New Mammogram Reporting Will Help You Know if You Have Dense Breast Tissue

Here’s What is Most Important About Having Dense Breasts

1. The medical term dense breast refers to a woman who has breast tissue that is not composed of very much fat between the glands and ducts of the milk system. The thickness makes the tissue is literally thicker to the touch (or examination touch), and less visible on x-rays testing with mammograms.

2. Your gyno can detect breast density on exam, but the formal definition into one of the four categories of dense breasts is based on your radiologist grading this on exam. With the highest category being what you should be concerned with.

3. It is only relatively recently that women were informed of the density findings on their mammogram. Mammographic breast density is also now graded along with the other characteristics of your breast reported on a mammogram.

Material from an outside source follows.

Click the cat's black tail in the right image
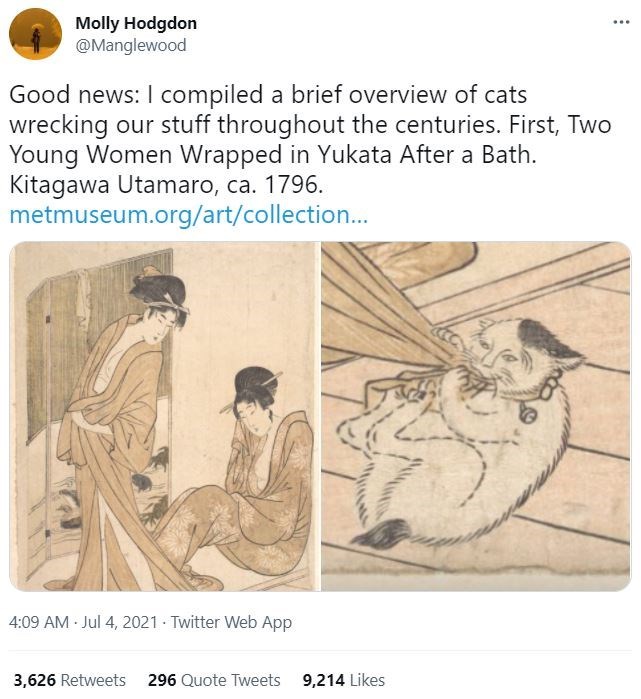Image resolution: width=641 pixels, height=699 pixels. (382, 537)
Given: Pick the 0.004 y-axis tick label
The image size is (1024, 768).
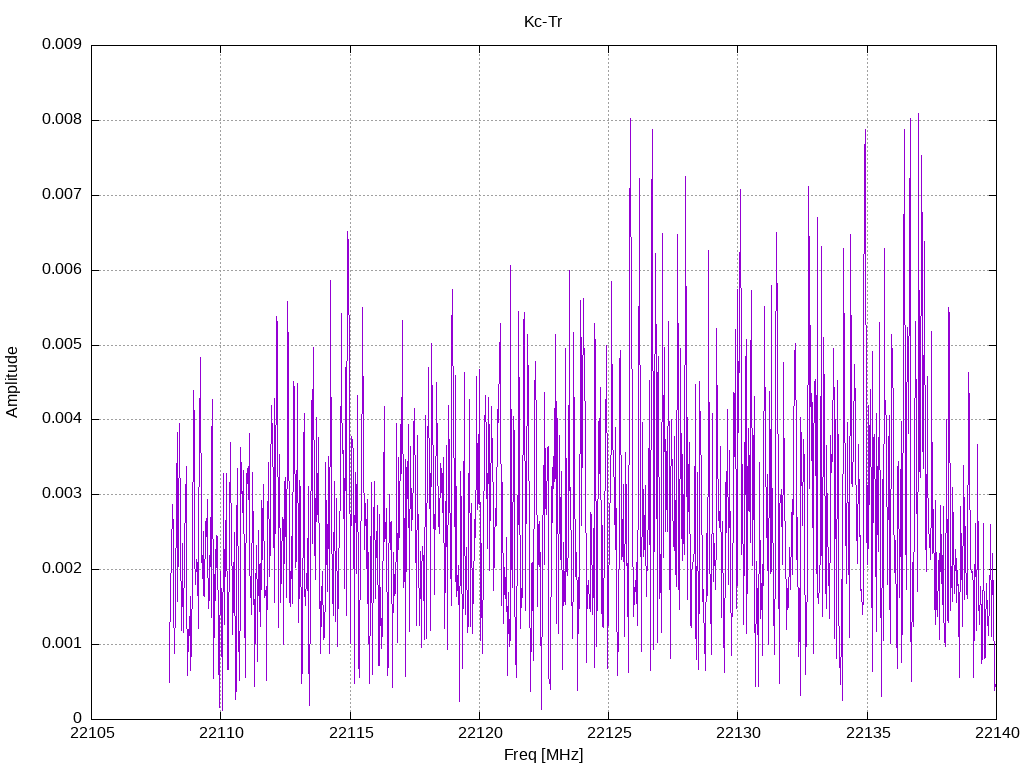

4. Dense breasts are important to know about. Women with dense breast tissue have 3-5 times greater risk of breast cancer than women with normal breasts, and hormone therapy can increase breast density in 30-50% of women who take it.

5. Women who are heavier tend to have more dense breasts, like other features of our breast the density is somewhat genetic. Ethnicity is important when considering whether you are likely to have dense breasts. Asian women have denser breasts, yet less breast cancer!

6. Density is related to hormone use. It has been the position of the North American Menopause Society that taking estrogen and progesterone hormone therapy will potentially affect the diagnostic interpretation of mammograms.

7. Your density on your mammogram’s changes from factors besides hormone use. Having a baby decreases density, and regularly consuming alcohol increases density. Aging, with normally decreasing hormone levels decreases breast density as you age. And the more your density decreases the less your risk for breast cancer over time.  USPSTF considered whether women with dense breasts need extra mammograms and generally found that wouldn’t be so helpful. Other women’s advocacy groups may not agree, and advocate for those with dense breasts to be sure to stick with yearly mammograms. There may be ways your physician can advise you as to how to approach your individual case and individual plans for screening given your breast density.

8. The grading of breast density is not taken as an isolated finding, but in context of what else is going on in the breast tissue, and your medical history of breast risk factors. The National Cancer Institute Breast Cancer Surveillance site also has a lot of data on breast density at their site. They have developed a tool for health care providers to help them understand what patients are at most risk from dense breasts. Generally, a physician can look at the mammogram and the number of ‘black’ verses ‘white’ components of the x-ray. Very white means very dense. Since breast tissue is actually 3 dimensional the denseness of the breast also is based on the internal structures that the radiologist is seeing. The thought has been that too dense of a breast would then obscure the view of a cancer. In general, the pictures are graded by the ‘percentage’ of density, and greater than or equal to 75% dense correlates with dense breasts and less ability to predict the presence of a very small cancer.

9. So next time you are discussing your mammogram report with your gyno, ask if your breasts are less or denser than the last picture you had taken! And based on this, ask your gyno if you need to know a risk calculation for other factors (besides just density) that might affect your breast cancer risk.

10. Your mammogram will always come with an interpretation of density, since the commonly used CAD or Computer Aided Detection programs can very accurately report the percent of density. Just be sure you get a chance to review this data at your yearly check up.

11. Much research has been done on dense breasts, including reducing this density with the treatment with the supplement DIM.